(Dataset records)
++++++

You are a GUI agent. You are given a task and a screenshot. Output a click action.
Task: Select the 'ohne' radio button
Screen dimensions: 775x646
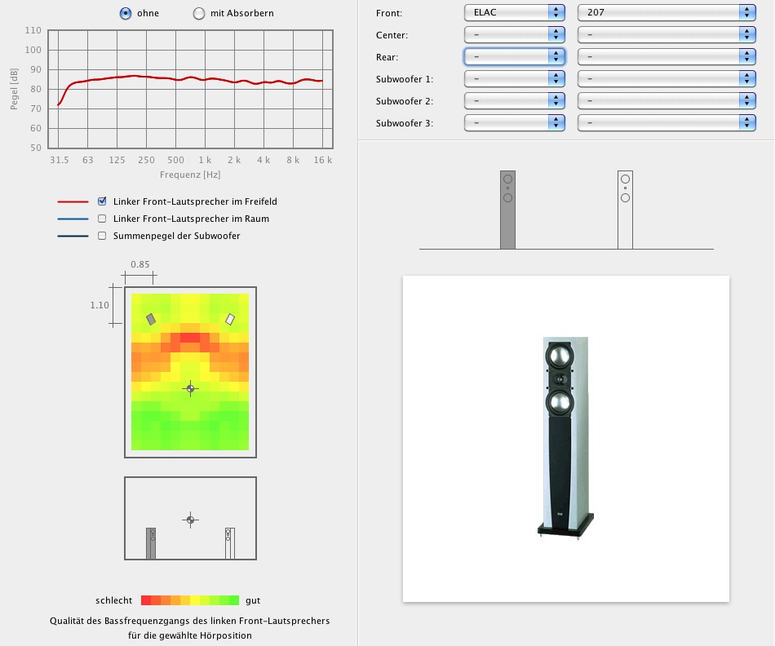pyautogui.click(x=126, y=13)
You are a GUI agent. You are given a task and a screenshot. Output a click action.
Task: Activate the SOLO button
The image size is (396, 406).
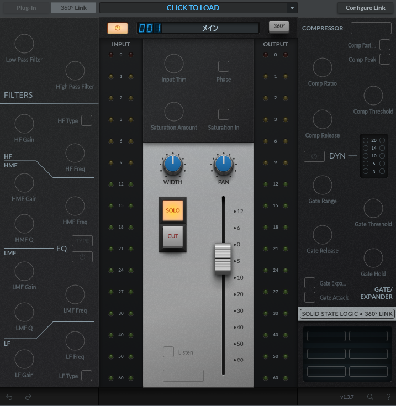(x=173, y=210)
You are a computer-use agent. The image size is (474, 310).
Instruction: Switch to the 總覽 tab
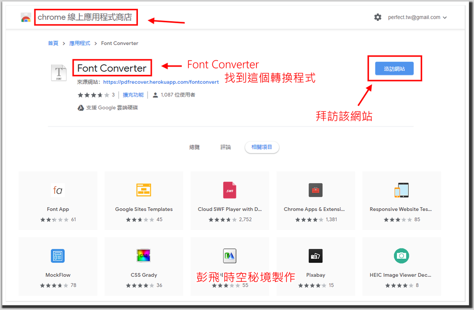coord(194,147)
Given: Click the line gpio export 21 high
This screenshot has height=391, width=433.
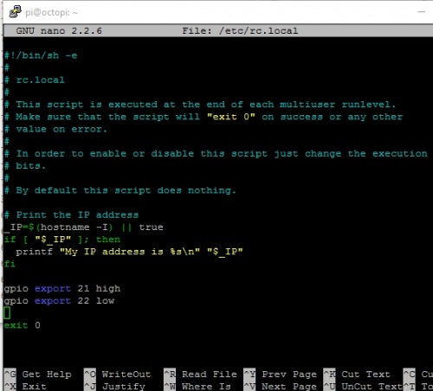Looking at the screenshot, I should click(x=62, y=289).
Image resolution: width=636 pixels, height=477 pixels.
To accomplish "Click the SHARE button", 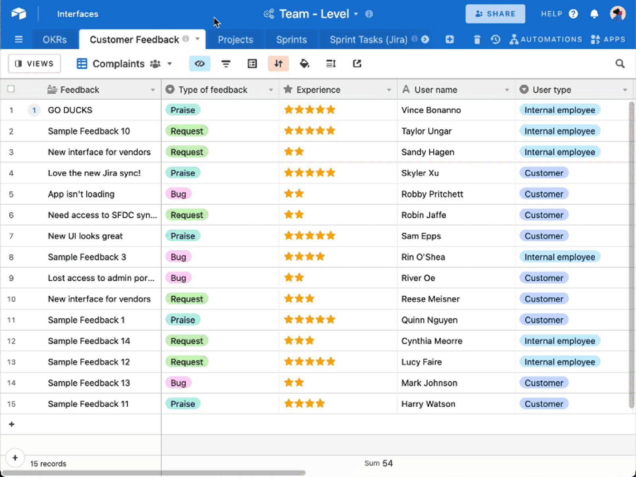I will [495, 14].
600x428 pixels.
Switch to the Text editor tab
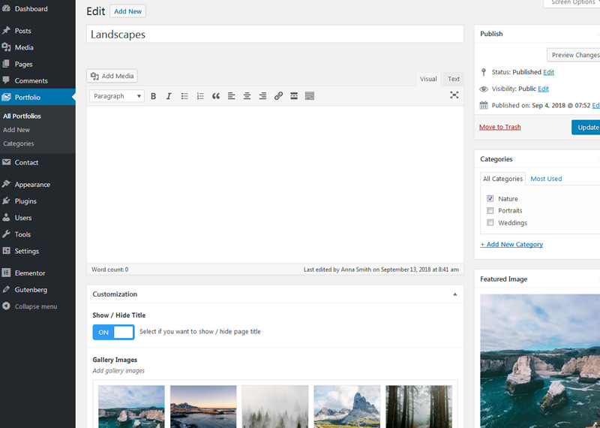tap(454, 79)
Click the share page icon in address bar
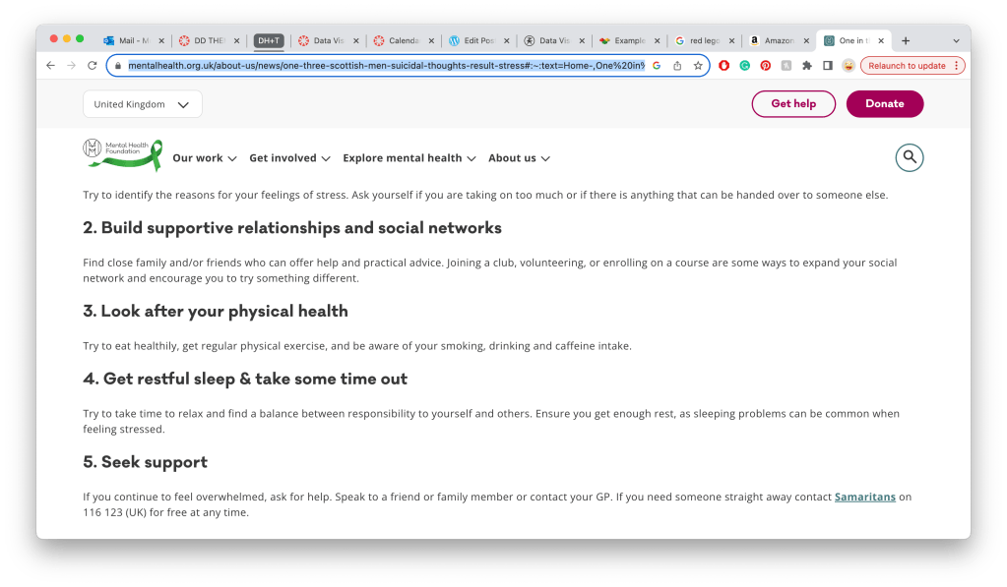The image size is (1007, 587). [677, 66]
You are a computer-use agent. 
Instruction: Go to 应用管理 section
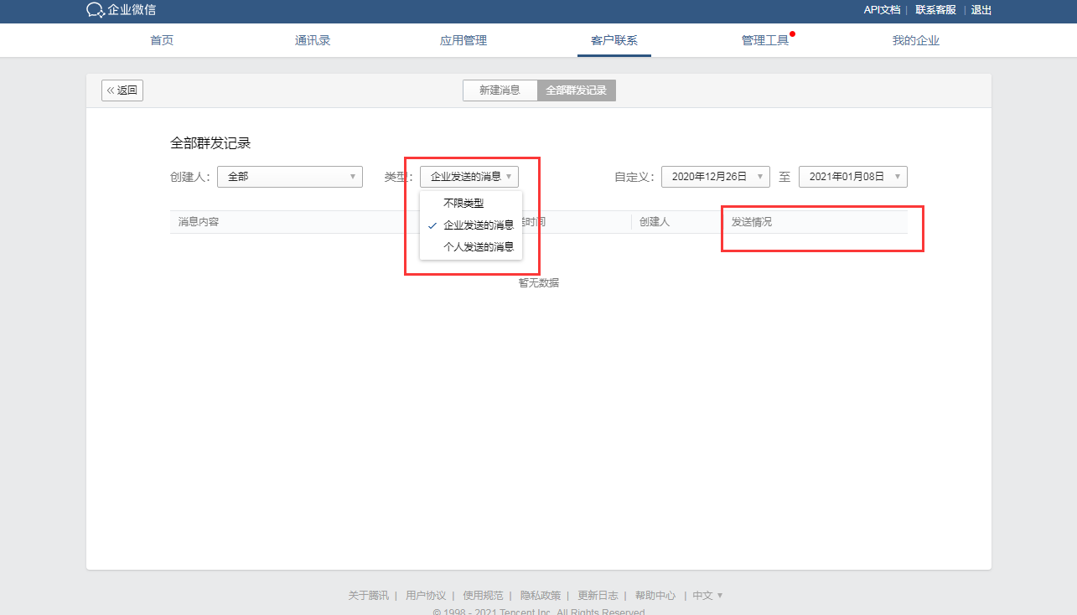(463, 40)
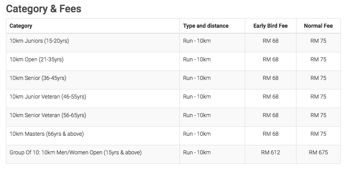Click the RM 675 normal fee
Screen dimensions: 352x171
[318, 152]
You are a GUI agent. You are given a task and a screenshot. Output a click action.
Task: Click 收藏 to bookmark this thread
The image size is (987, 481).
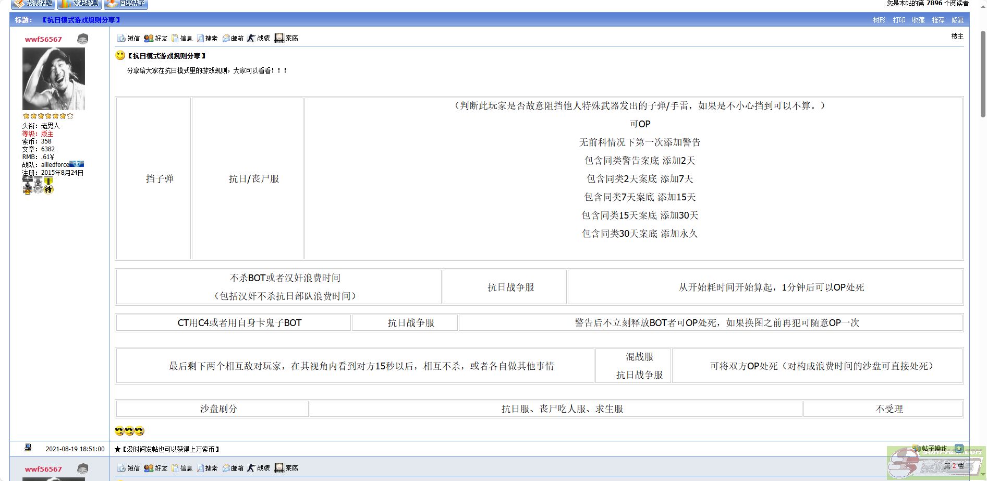(918, 20)
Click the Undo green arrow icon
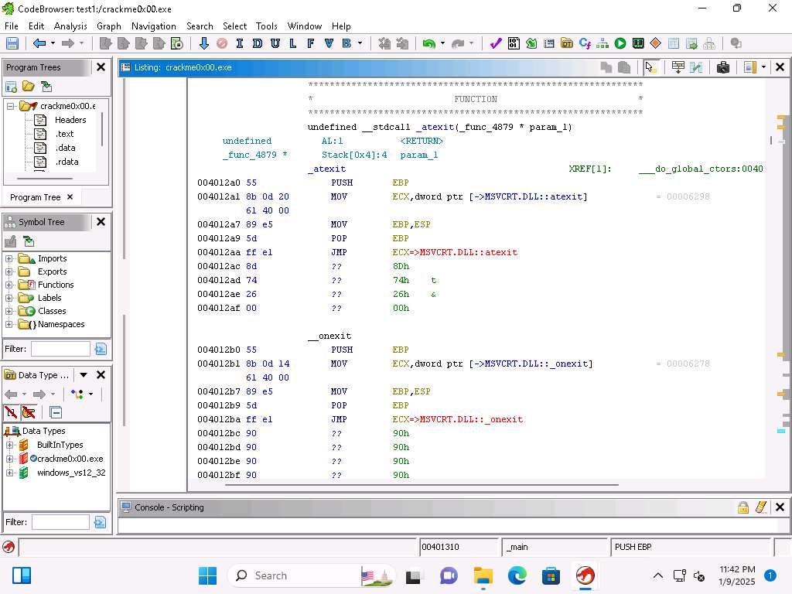Viewport: 792px width, 594px height. 428,43
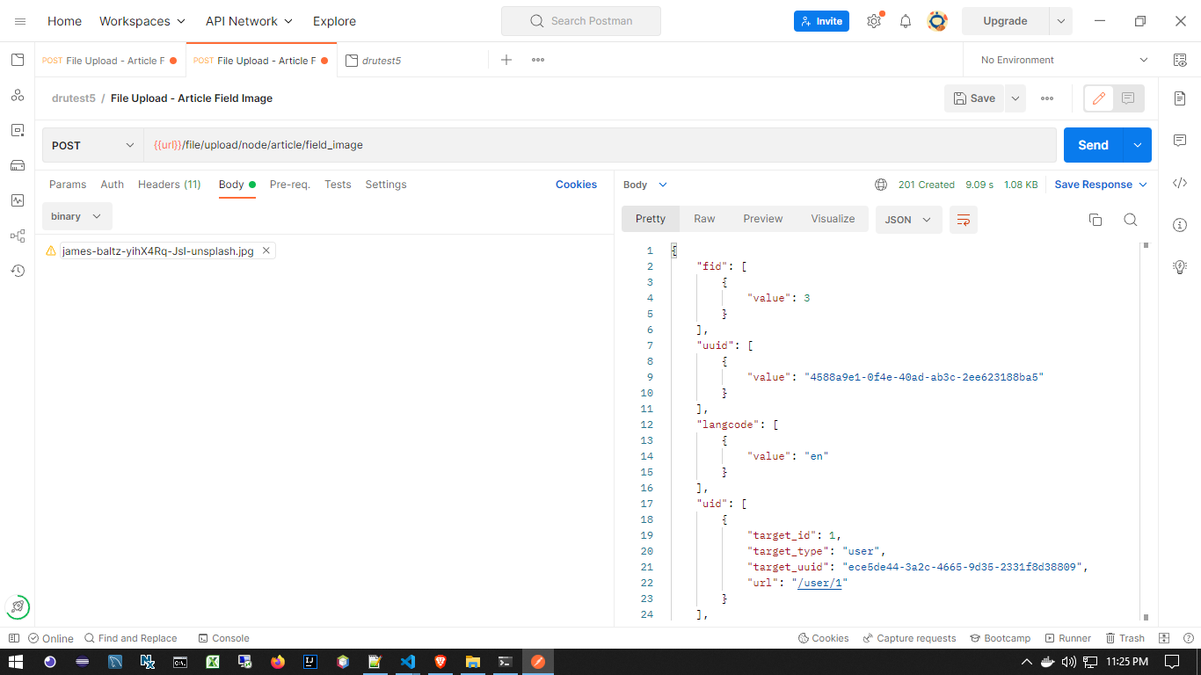Search the response with magnifier icon

coord(1131,220)
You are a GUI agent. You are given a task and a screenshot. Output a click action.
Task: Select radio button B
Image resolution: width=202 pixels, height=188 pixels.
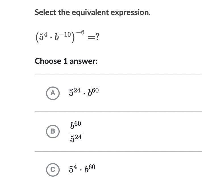tap(53, 131)
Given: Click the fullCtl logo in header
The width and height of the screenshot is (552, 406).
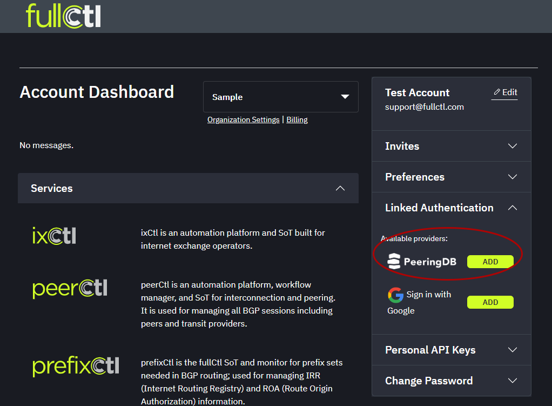Looking at the screenshot, I should (x=63, y=16).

++++++

Beginning with the first line of the entries above, repeat each line word for word until the line with "Task: Activate the SOLO button" has been given too. Omit the pictures.

**OUTPUT**
You are a GUI agent. You are given a task and a screenshot. Output a click action.
Task: Select the 'ohne' radio button
Screen dimensions: 775x646
pyautogui.click(x=126, y=13)
You are a GUI agent. You are given a task and a screenshot. Output a click action.
Task: Activate the SOLO button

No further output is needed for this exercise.